> _PAGE EXTRACT_
--

Belvoir special needs children learn to fish at tournament

Source: Lauren O'Neil

Jessica Bovy, 6, an autistic child enrolled in Fort Belvoir’s Exceptional Family Member Program, loves the water.

Before the Catch A Special Trill fishing tournament for special needs kids Saturday along the Potomac River, Jessica had never been fishing.

“If you could see the gleam in her eyes when she caught the fish - she was so excited,” said her mother Gail Bovy, a Navy captain serving at the Pentagon, who watched Jessica catch a bass.

Of everything the Bovys enjoyed, along with nine other Fort Belvoir families with EFMP-enrolled children at the event, one thing stood out: children with conditions such as Down Syndrome, autism, or spina bifida don’t always have the chance to do something so fun.

“It’s especially therapeutic for the children to have the opportunity to go out and do something they don’t normally get to do. It’s unique,” Bovy said.

The event began as the 40 children who attended boarded small fishing boats, with a parent and captain aboard for guidance.

The captains, all volunteers, piloted the boats onto the river and helped children prepare lines, cast and reel in fish. Jessica Bovy was on board with Skipper Bill, who let her steer the boat for a few moments.

“Without them [captains], I don’t think the kids would be as successful at catching the fish. It’s a great opportunity for those families who don’t have fishing capabilities,” Bovy said.

With a captain’s help, Kenny and Michael Kercado of Fort Belvoir, whose father, Staff Sgt. Ken Kercado works at Walter Reed, were quite successful during the three hours provided for kids to fish.

“They both caught six fish that we brought back, eight total, but we let two go,” said their mother, Beatriz Kercado.

“I caught a catfish and they got bigger,” said Michael Kercado, 5, who caught several catfish, each larger than the last.

--

> _EXTRACTED ENTRIES_

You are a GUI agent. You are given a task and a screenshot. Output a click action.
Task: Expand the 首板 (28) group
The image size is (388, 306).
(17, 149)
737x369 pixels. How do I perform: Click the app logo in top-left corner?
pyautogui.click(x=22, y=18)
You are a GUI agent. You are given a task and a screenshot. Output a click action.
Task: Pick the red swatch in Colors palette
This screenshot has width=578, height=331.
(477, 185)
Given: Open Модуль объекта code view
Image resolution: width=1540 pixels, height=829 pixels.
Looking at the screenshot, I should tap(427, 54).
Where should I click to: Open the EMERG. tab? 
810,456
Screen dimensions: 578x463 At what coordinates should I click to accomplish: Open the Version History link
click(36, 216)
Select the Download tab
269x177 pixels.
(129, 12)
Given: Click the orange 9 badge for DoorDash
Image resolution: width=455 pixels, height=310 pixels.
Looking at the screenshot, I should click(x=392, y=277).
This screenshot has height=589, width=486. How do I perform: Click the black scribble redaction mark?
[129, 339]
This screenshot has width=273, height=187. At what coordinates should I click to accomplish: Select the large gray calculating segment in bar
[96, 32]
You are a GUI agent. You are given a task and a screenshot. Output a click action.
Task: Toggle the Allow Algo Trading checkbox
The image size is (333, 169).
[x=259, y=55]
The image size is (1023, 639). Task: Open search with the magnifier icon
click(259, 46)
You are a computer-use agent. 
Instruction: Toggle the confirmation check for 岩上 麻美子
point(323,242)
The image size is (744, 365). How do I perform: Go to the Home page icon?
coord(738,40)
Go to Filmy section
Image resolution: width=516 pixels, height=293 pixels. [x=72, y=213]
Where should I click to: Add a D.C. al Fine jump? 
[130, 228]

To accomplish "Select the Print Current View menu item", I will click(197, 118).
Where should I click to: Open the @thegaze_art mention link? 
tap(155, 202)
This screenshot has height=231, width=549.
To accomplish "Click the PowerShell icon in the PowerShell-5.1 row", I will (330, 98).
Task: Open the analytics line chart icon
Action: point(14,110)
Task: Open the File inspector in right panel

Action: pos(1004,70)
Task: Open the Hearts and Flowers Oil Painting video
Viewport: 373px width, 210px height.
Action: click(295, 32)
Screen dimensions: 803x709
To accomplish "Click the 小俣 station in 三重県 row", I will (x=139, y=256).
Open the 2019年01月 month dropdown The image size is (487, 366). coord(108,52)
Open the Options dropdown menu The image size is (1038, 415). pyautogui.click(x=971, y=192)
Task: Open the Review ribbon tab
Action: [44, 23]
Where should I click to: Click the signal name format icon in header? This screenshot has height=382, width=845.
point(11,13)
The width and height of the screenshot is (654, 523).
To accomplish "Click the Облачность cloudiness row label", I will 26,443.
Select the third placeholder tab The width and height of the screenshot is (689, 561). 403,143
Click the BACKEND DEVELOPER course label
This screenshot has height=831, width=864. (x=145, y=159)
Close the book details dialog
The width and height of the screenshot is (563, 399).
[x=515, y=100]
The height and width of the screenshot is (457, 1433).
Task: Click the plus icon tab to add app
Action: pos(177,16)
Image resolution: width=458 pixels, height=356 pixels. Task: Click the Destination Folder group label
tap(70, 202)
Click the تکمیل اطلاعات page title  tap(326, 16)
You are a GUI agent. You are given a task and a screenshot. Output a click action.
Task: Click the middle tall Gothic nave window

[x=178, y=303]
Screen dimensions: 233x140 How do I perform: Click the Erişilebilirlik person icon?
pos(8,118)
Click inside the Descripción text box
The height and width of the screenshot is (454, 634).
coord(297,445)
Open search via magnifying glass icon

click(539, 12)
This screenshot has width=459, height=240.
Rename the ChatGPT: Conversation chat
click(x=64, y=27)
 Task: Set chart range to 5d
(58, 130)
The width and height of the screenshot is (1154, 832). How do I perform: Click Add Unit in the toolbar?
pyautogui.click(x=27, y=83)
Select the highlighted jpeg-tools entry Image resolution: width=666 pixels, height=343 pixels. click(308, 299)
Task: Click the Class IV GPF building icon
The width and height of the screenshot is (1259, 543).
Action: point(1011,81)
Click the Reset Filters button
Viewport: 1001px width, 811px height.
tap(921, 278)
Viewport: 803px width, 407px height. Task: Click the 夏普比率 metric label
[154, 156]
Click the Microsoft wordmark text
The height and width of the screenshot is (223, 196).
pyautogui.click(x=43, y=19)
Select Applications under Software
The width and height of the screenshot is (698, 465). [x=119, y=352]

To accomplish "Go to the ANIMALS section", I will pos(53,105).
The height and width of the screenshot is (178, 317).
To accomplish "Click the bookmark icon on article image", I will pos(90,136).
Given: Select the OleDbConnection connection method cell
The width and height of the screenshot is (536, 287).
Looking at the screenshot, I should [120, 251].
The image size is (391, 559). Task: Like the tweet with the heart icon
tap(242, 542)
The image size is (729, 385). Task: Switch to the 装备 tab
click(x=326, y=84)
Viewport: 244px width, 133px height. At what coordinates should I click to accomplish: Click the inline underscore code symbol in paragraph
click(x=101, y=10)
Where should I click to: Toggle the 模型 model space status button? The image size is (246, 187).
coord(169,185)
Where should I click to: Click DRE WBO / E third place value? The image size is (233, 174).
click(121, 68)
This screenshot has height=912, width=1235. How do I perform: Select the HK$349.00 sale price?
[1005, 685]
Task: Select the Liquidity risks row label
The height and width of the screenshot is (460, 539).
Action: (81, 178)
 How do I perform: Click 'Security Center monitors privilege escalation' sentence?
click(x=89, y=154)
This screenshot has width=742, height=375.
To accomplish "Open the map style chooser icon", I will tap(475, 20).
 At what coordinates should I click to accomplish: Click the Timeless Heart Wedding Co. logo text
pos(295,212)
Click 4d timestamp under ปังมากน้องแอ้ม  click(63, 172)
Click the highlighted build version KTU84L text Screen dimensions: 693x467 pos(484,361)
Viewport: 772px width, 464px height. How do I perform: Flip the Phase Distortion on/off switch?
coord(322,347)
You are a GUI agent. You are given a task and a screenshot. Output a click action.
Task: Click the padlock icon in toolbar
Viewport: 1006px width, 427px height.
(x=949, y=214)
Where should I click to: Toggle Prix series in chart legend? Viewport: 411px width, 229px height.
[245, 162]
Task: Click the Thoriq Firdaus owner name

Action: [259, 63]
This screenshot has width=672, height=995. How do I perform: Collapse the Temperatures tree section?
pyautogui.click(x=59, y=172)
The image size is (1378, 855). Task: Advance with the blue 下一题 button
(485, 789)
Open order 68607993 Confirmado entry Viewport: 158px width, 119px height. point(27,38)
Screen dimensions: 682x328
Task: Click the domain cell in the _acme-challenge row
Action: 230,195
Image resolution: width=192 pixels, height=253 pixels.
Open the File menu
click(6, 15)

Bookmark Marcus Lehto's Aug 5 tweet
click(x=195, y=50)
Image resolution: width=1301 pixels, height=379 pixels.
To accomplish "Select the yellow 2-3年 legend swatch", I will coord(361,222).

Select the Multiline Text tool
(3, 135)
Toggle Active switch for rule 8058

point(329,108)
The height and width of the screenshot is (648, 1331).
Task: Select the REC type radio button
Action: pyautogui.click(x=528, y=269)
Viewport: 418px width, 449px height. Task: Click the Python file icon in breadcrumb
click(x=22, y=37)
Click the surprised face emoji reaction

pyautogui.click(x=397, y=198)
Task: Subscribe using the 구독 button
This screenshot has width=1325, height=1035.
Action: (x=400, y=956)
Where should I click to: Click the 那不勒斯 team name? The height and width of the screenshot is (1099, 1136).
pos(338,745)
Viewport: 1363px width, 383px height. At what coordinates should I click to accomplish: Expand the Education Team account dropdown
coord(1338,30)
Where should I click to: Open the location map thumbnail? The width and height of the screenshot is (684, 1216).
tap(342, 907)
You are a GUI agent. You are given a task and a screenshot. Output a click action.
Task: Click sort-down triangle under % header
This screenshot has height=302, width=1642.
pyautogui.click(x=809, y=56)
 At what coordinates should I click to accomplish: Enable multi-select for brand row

--

> _WHAT YOU WILL DO_
List every medical condition that the fishing tournament article above names.

> _ANSWER BOX_
Down Syndrome, autism, spina bifida